What to work on:
What is needed is a faithful copy of all the records.

Data:
────────────────────
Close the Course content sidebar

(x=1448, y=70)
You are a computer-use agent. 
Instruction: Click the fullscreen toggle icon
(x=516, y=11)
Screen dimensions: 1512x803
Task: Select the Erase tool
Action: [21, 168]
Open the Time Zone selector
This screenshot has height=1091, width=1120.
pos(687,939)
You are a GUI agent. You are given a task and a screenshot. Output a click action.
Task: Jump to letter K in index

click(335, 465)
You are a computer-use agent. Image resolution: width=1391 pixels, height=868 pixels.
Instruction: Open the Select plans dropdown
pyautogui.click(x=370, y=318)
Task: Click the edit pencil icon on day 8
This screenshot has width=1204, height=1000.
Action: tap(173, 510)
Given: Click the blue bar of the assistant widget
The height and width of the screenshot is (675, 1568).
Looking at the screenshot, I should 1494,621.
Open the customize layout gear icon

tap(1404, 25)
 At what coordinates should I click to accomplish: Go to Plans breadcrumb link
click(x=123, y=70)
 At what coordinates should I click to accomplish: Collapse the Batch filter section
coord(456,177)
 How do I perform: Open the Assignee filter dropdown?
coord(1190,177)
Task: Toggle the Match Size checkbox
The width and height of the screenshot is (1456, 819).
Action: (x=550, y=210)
────────────────────
Response to the exercise:
Close the Course content sidebar

(x=1448, y=70)
You are a computer-use agent. 
Instruction: Click the fullscreen toggle icon
(x=516, y=11)
Screen dimensions: 1512x803
Task: Select the Erase tool
Action: [21, 168]
Open the Time Zone selector
This screenshot has height=1091, width=1120.
pos(687,939)
You are a GUI agent. You are given a task and a screenshot. Output a click action.
Task: Jump to letter K in index

click(335, 465)
You are a computer-use agent. Image resolution: width=1391 pixels, height=868 pixels.
Instruction: Open the Select plans dropdown
pyautogui.click(x=370, y=318)
Task: Click the edit pencil icon on day 8
This screenshot has width=1204, height=1000.
Action: tap(173, 510)
Given: Click the blue bar of the assistant widget
The height and width of the screenshot is (675, 1568).
Looking at the screenshot, I should 1494,621.
Open the customize layout gear icon

tap(1404, 25)
 At what coordinates should I click to accomplish: Go to Plans breadcrumb link
click(x=123, y=70)
 At what coordinates should I click to accomplish: Collapse the Batch filter section
coord(456,177)
 How do I perform: Open the Assignee filter dropdown?
coord(1190,177)
Task: Toggle the Match Size checkbox
The width and height of the screenshot is (1456, 819).
Action: (x=550, y=210)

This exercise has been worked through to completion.